Blue =  NGK Light GREEN : BOSCH SUPER 4 After several runs , the BOSCH SUPER 4 gave a little bit more then 1,5 Hp at the tops and even a gain all the way from 3500 rpms. Later tests showed actually more when I opened up the gap to almost twice the normal gap recomended on these SUPER 4 plugs.
Very interesting I must say.
Ok a little conclusion of these latest tests then:
RESULT : Air filter = 1,5 Hp pluss Air-pipe  =  1,8-2 Hp Spark plugs = 1,5 Hp

Highest measured HP uptil now :

44.3 HP

Highest measured Nm uptil now :

69,3 NM
RESULT =  +  4,7 HP and + 7,1 Nm from original.
Over 10 % increase in Hp and Nm. NOT BAD AT ALL !
Comment : The car has now been driven quite a bit on the street and its not the big sceary numbers we are talking about , but definitely noticeable , specially in the mid-range area of the 2500-3500 rpms. Especially when there are more than one person in the car. It also works itself easier towards the higher region of the  rpm range.

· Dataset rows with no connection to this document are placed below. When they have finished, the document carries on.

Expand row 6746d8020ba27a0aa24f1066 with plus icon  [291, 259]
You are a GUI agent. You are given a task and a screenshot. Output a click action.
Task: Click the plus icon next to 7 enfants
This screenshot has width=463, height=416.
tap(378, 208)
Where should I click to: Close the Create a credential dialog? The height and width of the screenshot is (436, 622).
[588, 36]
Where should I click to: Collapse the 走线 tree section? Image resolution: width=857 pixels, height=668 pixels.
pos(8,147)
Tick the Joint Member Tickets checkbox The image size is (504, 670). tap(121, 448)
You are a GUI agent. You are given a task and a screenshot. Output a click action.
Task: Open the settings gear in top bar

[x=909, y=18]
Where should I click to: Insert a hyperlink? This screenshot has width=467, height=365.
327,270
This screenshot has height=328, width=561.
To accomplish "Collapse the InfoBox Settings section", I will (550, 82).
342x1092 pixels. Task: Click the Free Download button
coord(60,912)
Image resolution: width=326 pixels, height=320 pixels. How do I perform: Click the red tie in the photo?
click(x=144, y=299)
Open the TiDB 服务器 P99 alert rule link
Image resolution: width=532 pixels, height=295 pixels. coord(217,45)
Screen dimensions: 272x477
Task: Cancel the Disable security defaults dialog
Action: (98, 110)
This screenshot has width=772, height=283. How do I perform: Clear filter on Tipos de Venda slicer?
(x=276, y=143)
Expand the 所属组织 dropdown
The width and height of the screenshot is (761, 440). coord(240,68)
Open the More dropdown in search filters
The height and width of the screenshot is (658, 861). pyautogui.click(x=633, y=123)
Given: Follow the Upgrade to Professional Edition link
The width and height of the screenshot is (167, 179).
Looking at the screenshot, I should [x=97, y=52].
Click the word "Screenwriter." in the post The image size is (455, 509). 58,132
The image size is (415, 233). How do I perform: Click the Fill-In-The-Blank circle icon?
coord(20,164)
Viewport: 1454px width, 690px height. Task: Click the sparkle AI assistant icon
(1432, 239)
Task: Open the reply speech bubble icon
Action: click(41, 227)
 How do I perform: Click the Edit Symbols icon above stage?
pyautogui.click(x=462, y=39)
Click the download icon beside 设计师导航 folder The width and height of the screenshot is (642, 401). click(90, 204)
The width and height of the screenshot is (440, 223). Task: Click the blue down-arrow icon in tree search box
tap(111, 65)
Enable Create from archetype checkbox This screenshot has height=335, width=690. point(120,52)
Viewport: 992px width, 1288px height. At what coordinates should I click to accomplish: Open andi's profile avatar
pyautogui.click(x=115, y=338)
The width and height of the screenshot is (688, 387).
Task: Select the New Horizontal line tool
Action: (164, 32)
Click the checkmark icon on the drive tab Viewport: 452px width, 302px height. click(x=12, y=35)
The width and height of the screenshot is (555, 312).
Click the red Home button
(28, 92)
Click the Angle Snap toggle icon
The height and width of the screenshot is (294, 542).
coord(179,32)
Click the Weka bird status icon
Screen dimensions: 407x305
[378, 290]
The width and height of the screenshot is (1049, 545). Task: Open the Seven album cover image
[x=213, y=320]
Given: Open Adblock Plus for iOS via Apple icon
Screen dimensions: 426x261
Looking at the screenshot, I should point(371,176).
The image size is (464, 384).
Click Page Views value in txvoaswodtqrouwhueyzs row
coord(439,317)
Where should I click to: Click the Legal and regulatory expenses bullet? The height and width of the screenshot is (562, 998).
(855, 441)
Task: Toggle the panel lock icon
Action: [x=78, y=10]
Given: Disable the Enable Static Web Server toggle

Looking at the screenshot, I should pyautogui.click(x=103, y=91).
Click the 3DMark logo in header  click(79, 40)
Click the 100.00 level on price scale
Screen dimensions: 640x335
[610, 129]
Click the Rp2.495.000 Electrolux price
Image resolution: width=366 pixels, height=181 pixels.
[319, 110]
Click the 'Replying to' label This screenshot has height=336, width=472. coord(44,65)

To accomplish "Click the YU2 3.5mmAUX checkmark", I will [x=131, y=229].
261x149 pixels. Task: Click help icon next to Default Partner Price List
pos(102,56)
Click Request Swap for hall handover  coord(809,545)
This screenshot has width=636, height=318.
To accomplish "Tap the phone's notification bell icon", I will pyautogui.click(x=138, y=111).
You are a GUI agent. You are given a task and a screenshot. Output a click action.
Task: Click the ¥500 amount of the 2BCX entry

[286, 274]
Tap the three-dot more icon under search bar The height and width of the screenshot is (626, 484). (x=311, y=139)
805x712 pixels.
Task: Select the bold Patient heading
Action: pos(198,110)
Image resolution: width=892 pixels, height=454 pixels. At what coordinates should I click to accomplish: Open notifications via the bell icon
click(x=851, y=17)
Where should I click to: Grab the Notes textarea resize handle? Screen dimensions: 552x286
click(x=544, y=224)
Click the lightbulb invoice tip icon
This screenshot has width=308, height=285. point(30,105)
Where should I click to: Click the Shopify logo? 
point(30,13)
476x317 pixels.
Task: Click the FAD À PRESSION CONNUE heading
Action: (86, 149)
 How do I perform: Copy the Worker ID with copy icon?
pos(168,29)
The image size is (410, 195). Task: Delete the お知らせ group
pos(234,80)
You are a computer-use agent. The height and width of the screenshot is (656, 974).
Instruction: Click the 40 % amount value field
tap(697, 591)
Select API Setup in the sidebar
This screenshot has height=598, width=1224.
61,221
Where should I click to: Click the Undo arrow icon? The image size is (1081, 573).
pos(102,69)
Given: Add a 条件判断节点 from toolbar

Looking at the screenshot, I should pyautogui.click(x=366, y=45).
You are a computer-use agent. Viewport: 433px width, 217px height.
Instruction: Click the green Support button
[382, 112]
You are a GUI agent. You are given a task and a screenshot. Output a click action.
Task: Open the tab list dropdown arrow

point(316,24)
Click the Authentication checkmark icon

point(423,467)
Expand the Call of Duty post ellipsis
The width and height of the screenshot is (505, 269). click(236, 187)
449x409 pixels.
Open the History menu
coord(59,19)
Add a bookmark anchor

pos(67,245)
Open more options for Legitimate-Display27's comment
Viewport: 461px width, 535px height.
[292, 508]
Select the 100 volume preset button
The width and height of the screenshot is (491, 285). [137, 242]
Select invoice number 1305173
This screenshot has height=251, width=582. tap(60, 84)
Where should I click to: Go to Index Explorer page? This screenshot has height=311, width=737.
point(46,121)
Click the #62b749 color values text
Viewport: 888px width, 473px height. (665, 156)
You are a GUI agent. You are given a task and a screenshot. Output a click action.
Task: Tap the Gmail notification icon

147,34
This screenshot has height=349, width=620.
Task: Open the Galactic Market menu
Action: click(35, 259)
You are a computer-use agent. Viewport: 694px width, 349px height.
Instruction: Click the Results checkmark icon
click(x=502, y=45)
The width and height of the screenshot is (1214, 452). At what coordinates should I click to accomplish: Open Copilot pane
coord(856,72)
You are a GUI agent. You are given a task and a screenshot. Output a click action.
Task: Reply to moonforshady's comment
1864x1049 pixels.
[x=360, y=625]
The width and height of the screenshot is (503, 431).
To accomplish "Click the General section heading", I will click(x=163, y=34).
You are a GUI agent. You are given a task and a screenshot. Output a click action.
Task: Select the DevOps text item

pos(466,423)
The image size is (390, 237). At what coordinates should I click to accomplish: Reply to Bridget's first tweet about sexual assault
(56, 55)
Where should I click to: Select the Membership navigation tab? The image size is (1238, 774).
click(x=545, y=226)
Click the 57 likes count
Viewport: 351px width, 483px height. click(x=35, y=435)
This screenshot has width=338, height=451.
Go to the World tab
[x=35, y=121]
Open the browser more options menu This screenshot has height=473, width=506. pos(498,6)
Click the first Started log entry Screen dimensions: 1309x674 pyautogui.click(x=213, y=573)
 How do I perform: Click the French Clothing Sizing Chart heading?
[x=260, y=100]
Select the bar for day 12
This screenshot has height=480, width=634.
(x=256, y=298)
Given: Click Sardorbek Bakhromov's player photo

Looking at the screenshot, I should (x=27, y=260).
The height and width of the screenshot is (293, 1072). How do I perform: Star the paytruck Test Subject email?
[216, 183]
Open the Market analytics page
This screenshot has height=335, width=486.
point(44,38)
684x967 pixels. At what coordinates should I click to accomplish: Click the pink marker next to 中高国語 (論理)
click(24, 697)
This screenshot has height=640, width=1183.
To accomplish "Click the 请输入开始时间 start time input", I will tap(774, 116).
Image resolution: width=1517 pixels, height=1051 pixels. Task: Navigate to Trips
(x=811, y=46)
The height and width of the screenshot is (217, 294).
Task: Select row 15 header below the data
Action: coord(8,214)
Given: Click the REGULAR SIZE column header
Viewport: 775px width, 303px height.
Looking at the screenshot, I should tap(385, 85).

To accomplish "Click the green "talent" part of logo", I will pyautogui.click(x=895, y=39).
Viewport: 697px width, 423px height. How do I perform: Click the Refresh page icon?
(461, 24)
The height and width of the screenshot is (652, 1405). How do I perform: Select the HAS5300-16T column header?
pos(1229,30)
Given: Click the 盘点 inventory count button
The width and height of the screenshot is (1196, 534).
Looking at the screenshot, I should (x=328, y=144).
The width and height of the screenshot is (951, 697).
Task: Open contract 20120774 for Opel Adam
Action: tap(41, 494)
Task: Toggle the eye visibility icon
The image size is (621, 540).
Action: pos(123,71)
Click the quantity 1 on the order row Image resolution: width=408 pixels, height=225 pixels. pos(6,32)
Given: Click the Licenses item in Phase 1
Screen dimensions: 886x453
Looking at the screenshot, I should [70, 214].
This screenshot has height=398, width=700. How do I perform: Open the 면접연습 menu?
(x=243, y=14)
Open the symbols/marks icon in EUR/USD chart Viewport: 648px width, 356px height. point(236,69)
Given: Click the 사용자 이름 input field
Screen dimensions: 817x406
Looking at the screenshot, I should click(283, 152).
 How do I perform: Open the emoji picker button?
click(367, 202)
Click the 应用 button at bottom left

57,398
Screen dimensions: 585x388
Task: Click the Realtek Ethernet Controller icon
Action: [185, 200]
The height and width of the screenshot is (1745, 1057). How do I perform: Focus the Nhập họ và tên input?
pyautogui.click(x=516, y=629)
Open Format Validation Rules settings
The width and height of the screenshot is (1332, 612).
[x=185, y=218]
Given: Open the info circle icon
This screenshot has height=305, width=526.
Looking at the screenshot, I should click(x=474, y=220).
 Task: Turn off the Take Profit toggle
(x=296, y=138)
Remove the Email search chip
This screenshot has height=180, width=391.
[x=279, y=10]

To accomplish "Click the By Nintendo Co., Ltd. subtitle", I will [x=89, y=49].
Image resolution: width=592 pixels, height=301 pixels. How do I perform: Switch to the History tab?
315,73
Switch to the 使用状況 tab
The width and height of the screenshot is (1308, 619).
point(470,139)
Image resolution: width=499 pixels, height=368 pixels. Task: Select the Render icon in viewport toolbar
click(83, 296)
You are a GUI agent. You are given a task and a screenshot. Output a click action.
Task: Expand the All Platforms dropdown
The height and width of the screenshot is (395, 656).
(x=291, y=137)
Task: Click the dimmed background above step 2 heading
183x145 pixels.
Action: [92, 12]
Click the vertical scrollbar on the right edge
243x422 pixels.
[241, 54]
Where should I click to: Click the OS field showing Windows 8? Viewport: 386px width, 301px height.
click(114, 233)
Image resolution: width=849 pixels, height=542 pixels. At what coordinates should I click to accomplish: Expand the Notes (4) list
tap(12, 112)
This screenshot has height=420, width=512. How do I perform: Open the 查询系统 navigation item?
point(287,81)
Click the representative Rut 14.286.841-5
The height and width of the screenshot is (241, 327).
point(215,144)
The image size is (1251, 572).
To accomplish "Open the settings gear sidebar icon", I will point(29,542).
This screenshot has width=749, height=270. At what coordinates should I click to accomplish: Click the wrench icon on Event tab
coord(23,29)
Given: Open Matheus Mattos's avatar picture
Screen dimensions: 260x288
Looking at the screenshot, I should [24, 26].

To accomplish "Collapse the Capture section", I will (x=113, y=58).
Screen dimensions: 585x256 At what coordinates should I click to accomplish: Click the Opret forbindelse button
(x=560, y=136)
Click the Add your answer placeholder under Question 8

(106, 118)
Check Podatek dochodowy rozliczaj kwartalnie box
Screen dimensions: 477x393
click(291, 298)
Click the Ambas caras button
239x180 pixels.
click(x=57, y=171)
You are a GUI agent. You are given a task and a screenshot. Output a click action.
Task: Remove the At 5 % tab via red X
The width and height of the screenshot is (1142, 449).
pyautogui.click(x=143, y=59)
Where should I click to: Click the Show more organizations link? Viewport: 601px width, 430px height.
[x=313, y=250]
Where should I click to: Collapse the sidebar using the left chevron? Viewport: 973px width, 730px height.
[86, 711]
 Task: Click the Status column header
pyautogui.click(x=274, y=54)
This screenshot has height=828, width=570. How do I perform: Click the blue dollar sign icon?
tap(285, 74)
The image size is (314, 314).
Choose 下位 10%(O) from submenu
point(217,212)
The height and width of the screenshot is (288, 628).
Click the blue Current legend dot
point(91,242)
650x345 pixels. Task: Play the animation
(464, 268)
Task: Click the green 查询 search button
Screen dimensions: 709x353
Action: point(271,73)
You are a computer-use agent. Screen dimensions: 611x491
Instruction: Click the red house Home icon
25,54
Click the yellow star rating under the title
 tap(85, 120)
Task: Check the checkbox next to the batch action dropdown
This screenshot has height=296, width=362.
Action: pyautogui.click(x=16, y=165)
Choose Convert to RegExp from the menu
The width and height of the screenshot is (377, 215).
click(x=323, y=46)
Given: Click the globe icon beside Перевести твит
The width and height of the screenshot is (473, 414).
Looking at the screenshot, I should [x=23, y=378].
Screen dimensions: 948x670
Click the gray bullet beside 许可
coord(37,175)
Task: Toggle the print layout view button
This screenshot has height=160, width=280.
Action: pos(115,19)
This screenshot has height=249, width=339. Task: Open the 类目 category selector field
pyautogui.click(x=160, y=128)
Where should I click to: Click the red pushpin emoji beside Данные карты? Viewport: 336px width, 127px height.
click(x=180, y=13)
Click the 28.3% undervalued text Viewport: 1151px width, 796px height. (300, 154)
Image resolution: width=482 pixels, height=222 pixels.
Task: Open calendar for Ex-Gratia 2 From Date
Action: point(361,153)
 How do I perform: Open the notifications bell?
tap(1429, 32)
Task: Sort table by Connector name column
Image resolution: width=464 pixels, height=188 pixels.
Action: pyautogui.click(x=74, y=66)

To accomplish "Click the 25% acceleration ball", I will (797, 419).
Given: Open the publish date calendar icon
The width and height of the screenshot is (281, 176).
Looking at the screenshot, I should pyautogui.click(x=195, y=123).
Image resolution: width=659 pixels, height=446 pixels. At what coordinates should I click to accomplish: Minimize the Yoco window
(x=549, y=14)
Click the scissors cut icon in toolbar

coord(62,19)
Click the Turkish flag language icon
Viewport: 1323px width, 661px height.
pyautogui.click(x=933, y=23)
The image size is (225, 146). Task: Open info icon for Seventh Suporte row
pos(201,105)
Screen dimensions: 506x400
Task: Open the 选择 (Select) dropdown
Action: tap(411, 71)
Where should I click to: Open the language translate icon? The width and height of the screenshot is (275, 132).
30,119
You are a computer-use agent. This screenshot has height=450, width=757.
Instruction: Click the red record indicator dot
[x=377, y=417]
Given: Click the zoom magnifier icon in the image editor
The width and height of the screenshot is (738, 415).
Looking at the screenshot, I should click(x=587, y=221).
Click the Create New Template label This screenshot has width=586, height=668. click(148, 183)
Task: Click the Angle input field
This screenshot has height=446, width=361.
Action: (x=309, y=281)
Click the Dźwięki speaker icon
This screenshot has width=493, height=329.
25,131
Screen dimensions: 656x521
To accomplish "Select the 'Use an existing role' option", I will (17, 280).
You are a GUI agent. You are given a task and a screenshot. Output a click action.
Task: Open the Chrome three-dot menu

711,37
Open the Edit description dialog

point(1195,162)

Thought i just post the first and the last numbers on the project:
Here we can se the first dyno test and what i started with : [IMG]
39,6 Hp and 62,2 Nm
Then here are the numbers so far:

44.3 HP

Highest measured Nm uptil now :

69,3 NM
RESULT =  +  4,7 HP and + 7,1 Nm from original.
Next items to be worked at to finds some more ompa ompa from the engine are these : [IMG]
Anyone want to guess what happens  now ?



This little item was donated to the project and promises heavenly increase in power : [IMG]

Ohhh , yes , it will be tested and the results will be shown here.
Having worked on many competition cars earlier I know the difference between a powerful spark and a weak spark that does not support a peak power producing engine`s need.
So a new , home made set of low resistance cables will emerge  to the project
The work on a new set of copper core spark plug cables has started :

A sponsor donated these items to the project:
Now we are going to build and test the new cable kit to prove once for all if that will give any increase in power as a result of lower impedance through the cables that will bring more juice to the spark plugs and then again give us a bigger “ bang “ = more power.

Here you can see : Old cables ( OEM ) had almost 3 K-ohms resistance The whole coil here with the new copper core cables has : 0 Ohms resistance
Will this have a positive effect on the hunt for power you think ?



thought i showed you how to make a new cable kit with copper core centre:
So this is basically what im building a resistance-free cable kit from :
Here you can see the process of making a kit that will cost you about 12 pounds.
First you cut you desired length of cables to all cylinders.
Then You assemble the one ends cable connector and rubber thingy. [IMG]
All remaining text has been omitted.